Salaires : l’entourloupe du Medef

 Salaires : l’entourloupe du Medef

Comme s’il était en campagne pour la présidentielle, le Medef a sorti son programme. Et comme la plupart des autres candidats… celui- ci cache une entourloupe.

Publié le 01/07/2026

 

La solution du « docteur Medef », pour augmenter les salaires est, on aurait pu le deviner, de baisser les cotisations sociales. De son point de vue, on comprend très bien pourquoi : pour les grands patrons, ce sera cela de moins à payer.
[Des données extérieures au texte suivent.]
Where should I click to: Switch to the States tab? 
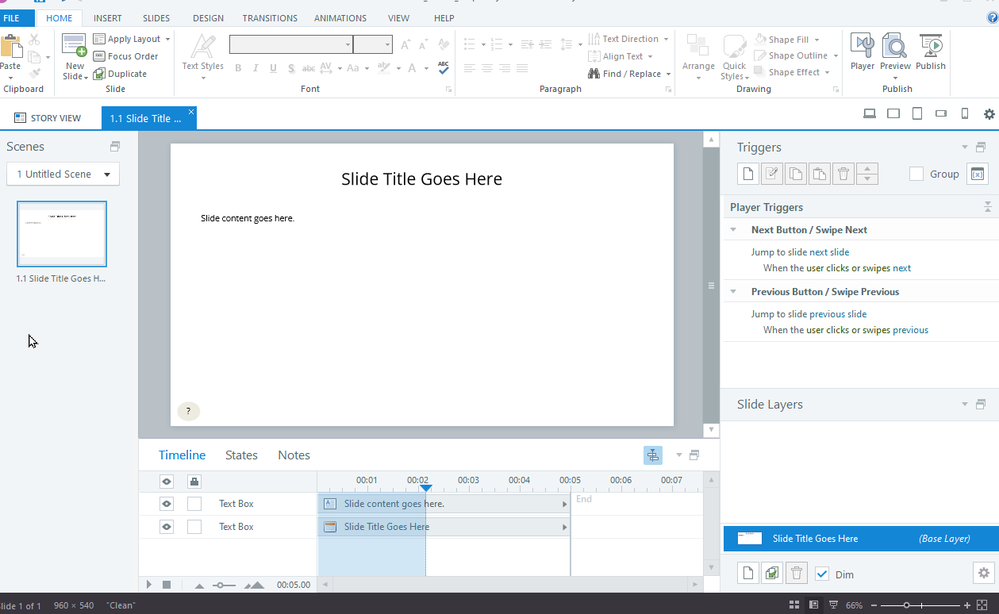[x=241, y=455]

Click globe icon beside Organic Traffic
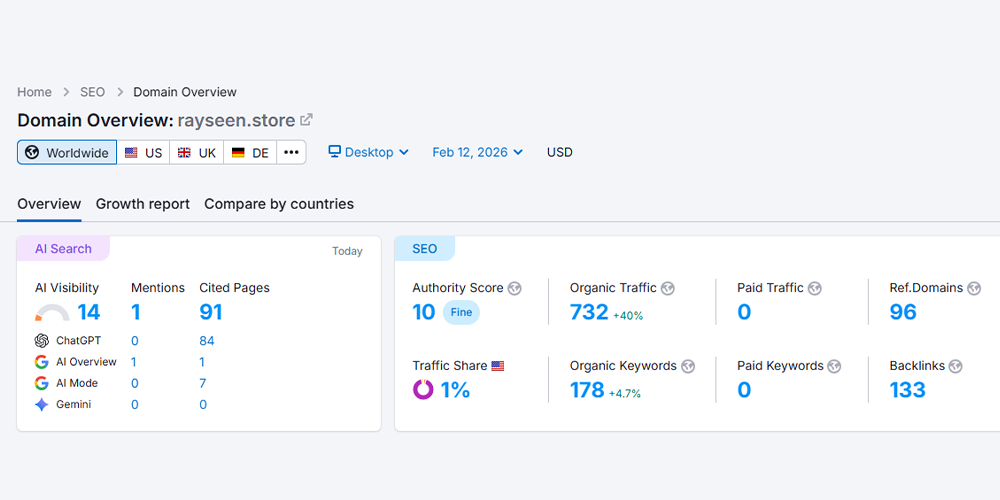tap(668, 288)
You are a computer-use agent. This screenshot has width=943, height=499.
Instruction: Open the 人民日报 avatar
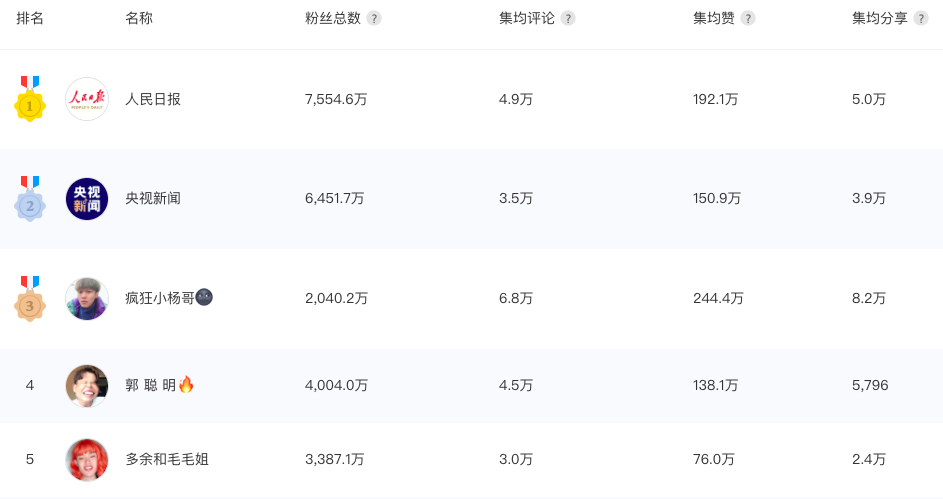point(87,99)
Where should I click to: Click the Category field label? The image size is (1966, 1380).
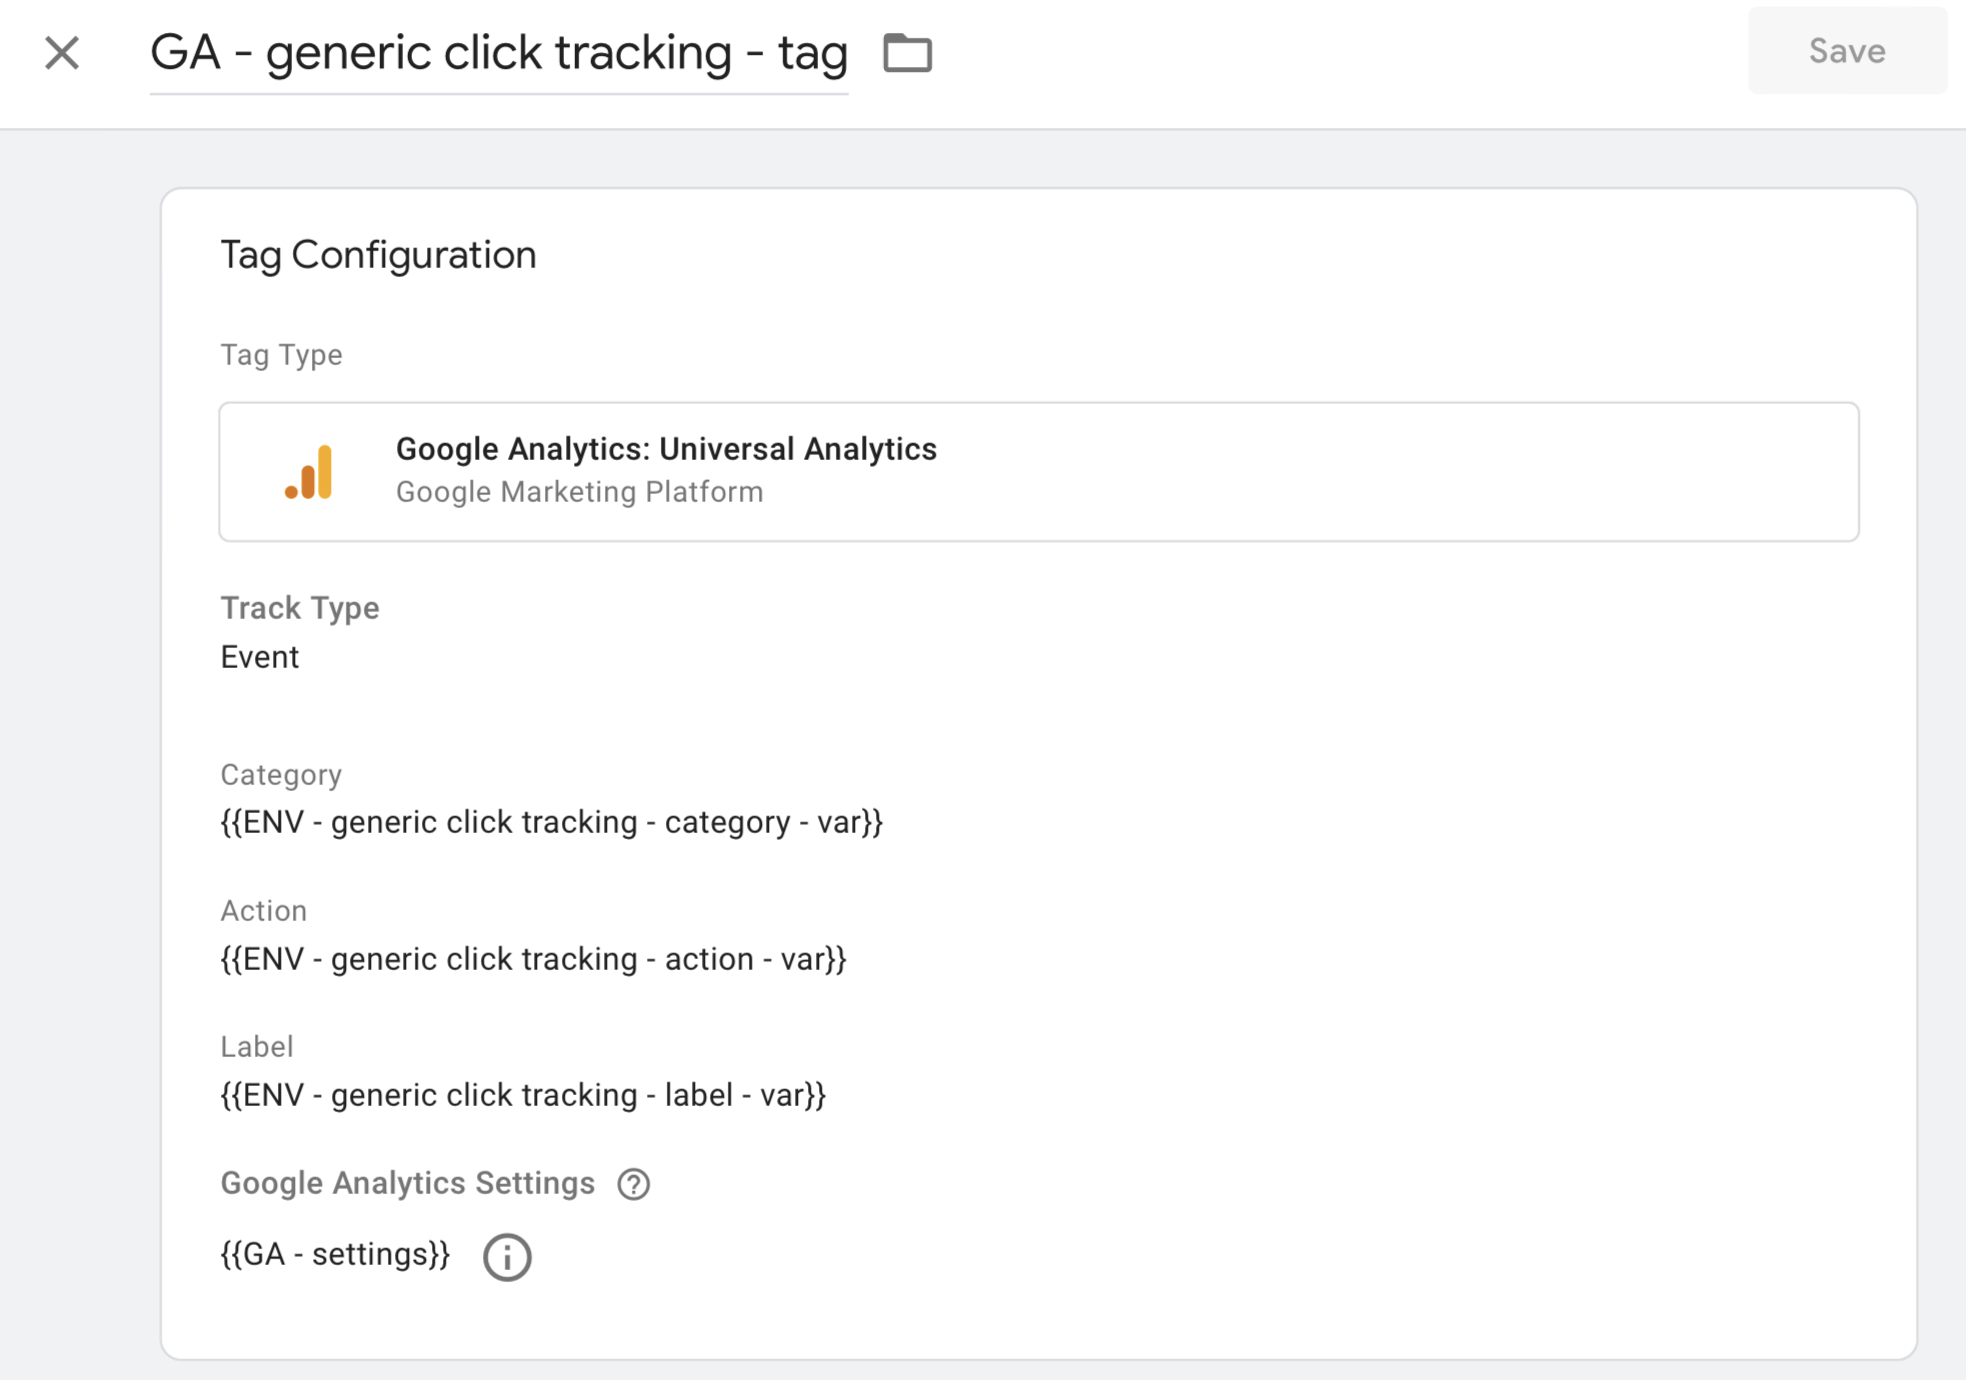tap(281, 775)
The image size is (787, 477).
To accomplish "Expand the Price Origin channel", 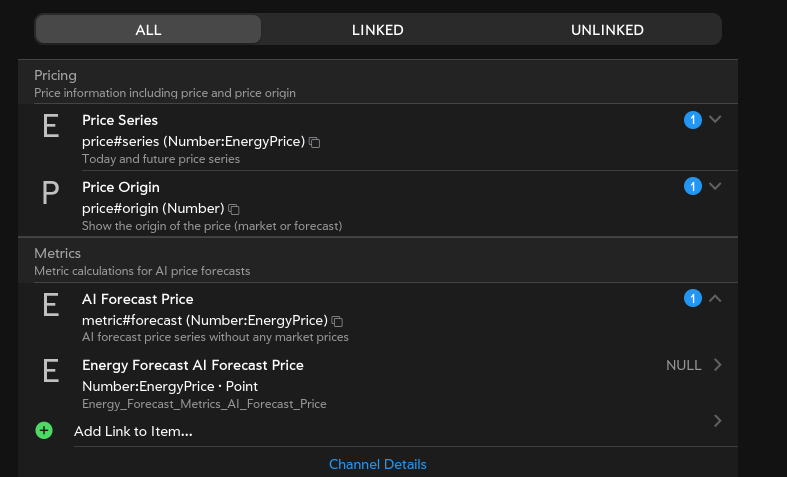I will point(715,186).
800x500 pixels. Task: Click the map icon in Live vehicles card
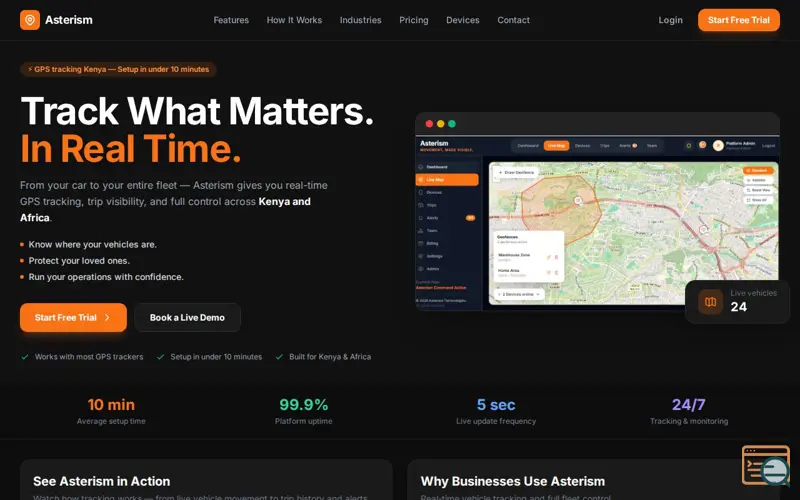[710, 302]
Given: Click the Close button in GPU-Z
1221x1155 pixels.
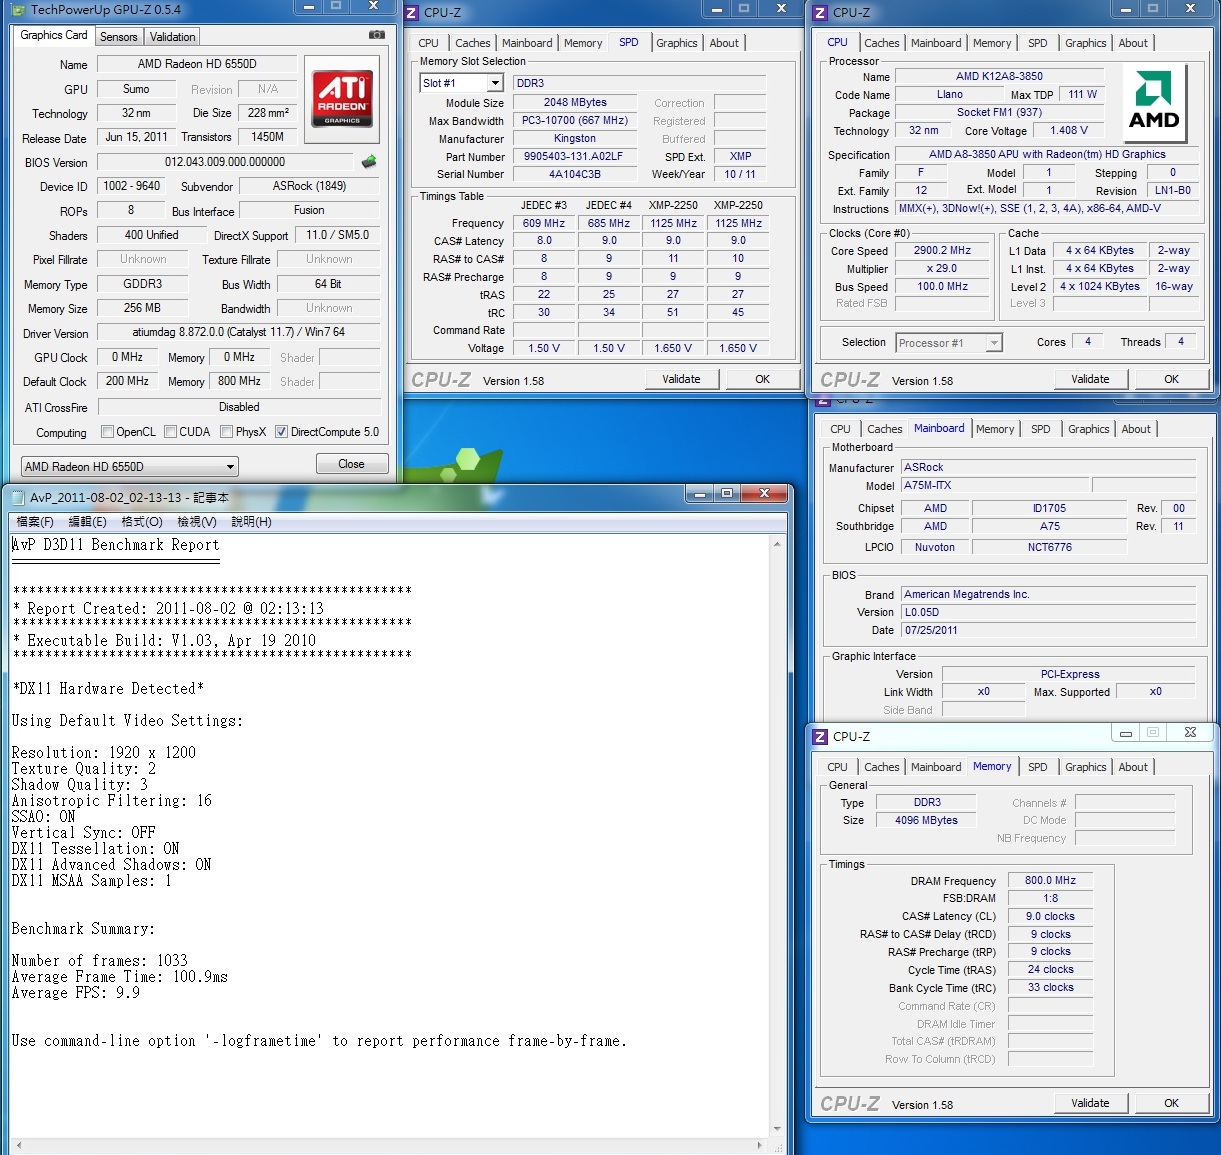Looking at the screenshot, I should click(351, 464).
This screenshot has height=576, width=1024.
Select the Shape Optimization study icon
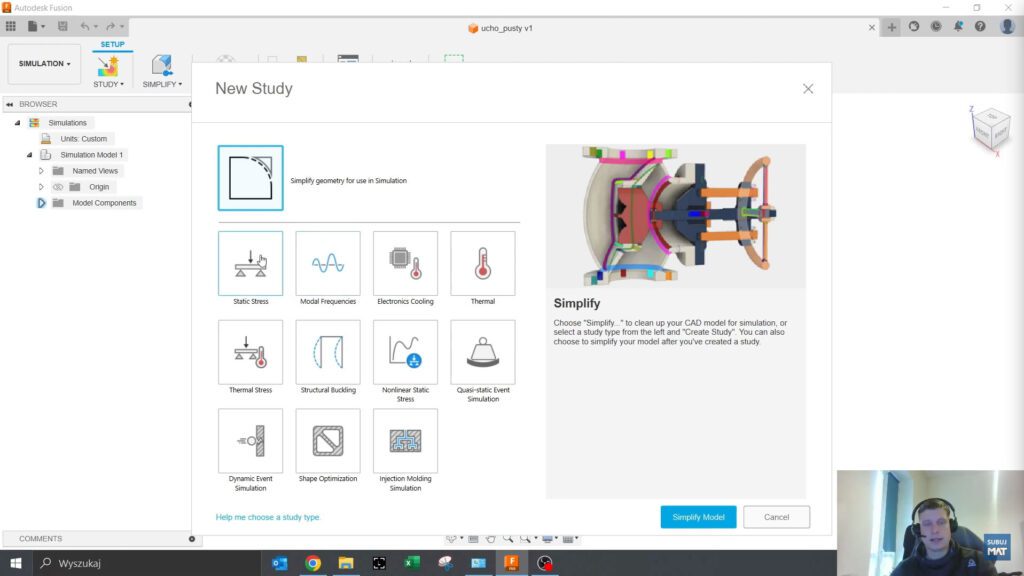pos(327,440)
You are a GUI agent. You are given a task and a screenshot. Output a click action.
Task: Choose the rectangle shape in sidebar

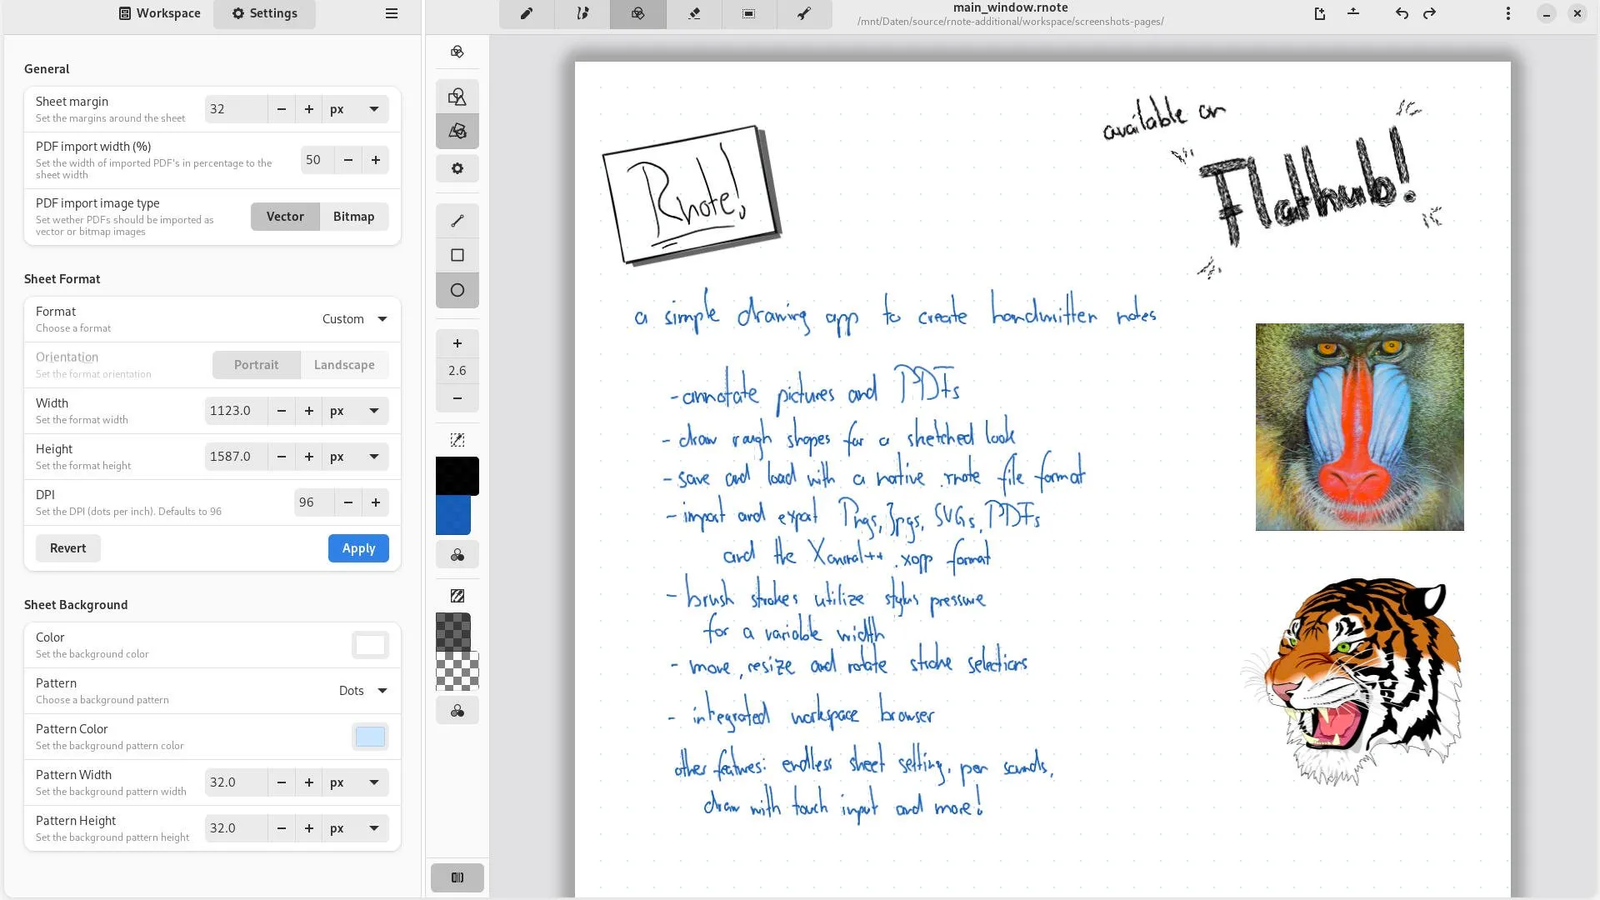point(457,255)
Par contre, du point de vue des travailleurs, il faut un peu de poudre magique patronale pour voir là une bonne chose. Le Medef prétend que, en retour, les patrons céderaient à leurs salariés une partie de ce qu’ils ne paieront plus. Mais quand a-t-on vu un patron payant moins d’impôts en profiter pour augmenter les salaires ? Quand, en 2009, Sarkozy avait baissé la TVA dans la restauration de 19,6 à 5,5 %, cela a-t-il eu pour conséquence l’augmentation des salaires dans le secteur ? Aujourd’hui, tout le monde sait que les salaires dans la restauration sont au même niveau que partout : au plus bas. Et puis, pour compenser le manque à gagner pour l’État, le Medef propose tout bonnement de prendre 10 milliards d’euros aux retraités et d’augmenter la TVA.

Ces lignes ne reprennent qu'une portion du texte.